Transcribe the data in full and exactly, omitting any pictures.

[[ Extracted material open ]]

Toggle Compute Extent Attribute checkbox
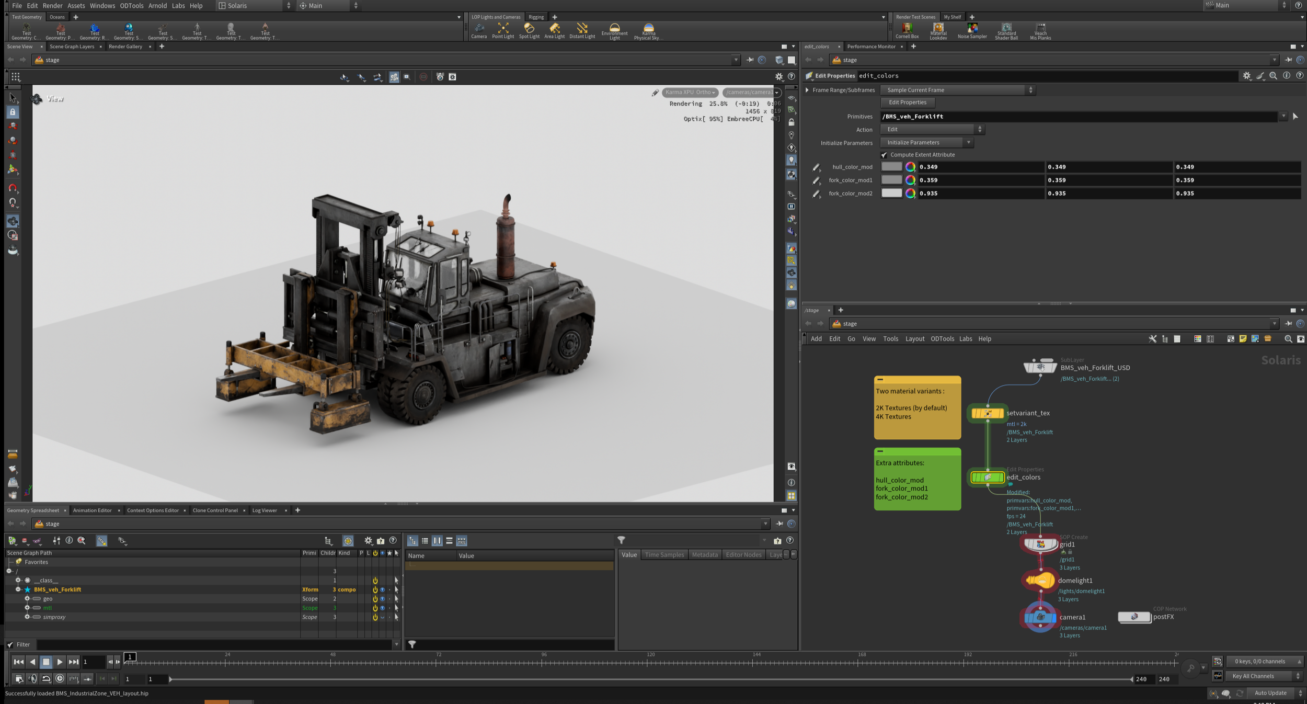(884, 155)
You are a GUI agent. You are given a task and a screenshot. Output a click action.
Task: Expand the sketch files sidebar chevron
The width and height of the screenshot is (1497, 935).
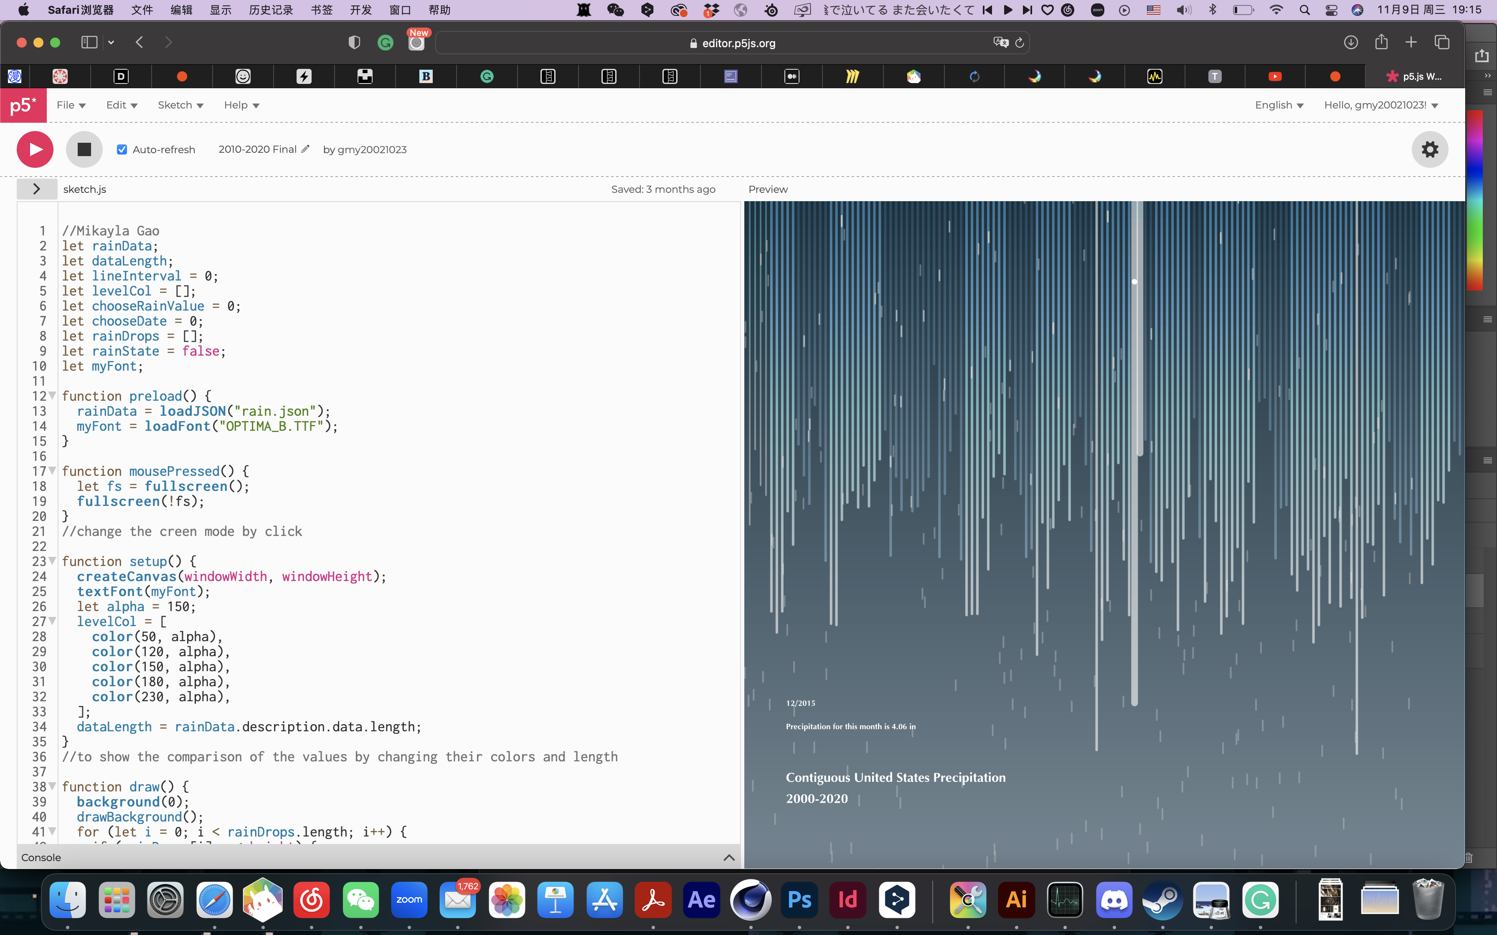(x=36, y=189)
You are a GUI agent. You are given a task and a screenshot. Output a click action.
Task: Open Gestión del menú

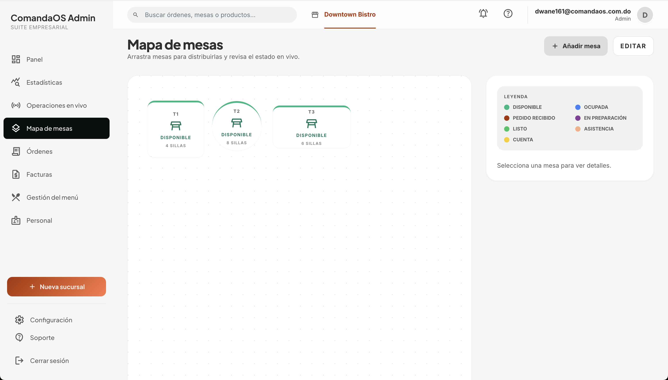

[[ Extracted material closed ]]

Solved exercise:
Toggle Compute Extent Attribute checkbox
(884, 155)
You are a GUI agent. You are given a task and a screenshot. Output a click action.
Task: Expand the sketch files sidebar chevron
The width and height of the screenshot is (1497, 935).
(x=36, y=189)
You are a GUI agent. You are given a task and a screenshot. Output a click action.
Task: Open Gestión del menú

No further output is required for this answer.